(Data excerpts)
BEGIN

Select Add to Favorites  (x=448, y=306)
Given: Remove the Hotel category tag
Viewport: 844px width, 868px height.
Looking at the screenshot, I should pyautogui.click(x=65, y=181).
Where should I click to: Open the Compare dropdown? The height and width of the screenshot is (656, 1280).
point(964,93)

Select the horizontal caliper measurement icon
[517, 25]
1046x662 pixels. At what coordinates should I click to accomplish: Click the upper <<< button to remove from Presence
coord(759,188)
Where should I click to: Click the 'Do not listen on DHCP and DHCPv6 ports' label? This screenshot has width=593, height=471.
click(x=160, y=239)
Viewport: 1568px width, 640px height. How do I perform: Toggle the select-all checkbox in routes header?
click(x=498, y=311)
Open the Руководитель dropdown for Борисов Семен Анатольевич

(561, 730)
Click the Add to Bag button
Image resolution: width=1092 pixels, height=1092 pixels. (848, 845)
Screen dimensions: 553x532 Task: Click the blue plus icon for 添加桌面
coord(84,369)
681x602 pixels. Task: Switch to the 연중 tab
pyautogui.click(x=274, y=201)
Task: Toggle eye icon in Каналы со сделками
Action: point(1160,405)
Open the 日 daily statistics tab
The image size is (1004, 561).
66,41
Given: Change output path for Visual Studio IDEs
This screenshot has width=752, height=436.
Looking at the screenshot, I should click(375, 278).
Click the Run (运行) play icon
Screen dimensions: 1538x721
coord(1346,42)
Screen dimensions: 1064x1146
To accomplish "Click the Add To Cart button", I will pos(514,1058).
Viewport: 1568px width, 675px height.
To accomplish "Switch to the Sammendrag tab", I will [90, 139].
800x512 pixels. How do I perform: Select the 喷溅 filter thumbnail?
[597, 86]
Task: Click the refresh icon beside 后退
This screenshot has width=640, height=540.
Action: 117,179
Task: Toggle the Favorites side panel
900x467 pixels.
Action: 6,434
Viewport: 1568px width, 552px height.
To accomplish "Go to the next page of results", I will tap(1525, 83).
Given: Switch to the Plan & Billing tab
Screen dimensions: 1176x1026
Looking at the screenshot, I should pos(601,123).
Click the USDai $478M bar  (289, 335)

END

About this exercise: From the records above, show each line that contains the word "will".

Output for this exercise:
To accomplish "Click the Add To Cart button", I will pos(514,1058).
To accomplish "Switch to the Sammendrag tab", I will [90, 139].
To accomplish "Go to the next page of results", I will tap(1525, 83).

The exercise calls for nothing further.